Each record is to be given again without alteration.

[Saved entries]
*-*-*
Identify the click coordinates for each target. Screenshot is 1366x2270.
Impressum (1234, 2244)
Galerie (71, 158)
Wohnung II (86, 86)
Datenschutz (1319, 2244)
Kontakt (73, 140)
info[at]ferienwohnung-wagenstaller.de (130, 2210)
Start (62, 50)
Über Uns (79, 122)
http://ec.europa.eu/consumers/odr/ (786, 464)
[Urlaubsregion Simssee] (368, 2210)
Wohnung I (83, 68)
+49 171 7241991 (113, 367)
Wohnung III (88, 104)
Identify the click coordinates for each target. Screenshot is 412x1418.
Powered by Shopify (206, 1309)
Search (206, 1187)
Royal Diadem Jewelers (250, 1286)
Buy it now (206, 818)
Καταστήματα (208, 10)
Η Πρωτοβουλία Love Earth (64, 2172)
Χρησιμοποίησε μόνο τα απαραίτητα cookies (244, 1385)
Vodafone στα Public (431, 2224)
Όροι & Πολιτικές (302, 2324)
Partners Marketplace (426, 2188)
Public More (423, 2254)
*-*-*
• Exercise output:
Identify the click coordinates for each target. Screenshot is 1366x2270.
Impressum (1234, 2244)
Galerie (71, 158)
Wohnung II (86, 86)
Datenschutz (1319, 2244)
Kontakt (73, 140)
info[at]ferienwohnung-wagenstaller.de (130, 2210)
Start (62, 50)
Über Uns (79, 122)
http://ec.europa.eu/consumers/odr/ (786, 464)
[Urlaubsregion Simssee] (368, 2210)
Wohnung I (83, 68)
+49 171 7241991 (113, 367)
Wohnung III (88, 104)
Identify the click coordinates for each target. Screenshot is 412x1418.
Powered by Shopify (206, 1309)
Search (206, 1187)
Royal Diadem Jewelers (250, 1286)
Buy it now (206, 818)
Καταστήματα (208, 10)
Η Πρωτοβουλία Love Earth (64, 2172)
Χρησιμοποίησε μόνο τα απαραίτητα cookies (244, 1385)
Vodafone στα Public (431, 2224)
Όροι & Πολιτικές (302, 2324)
Partners Marketplace (426, 2188)
Public More (423, 2254)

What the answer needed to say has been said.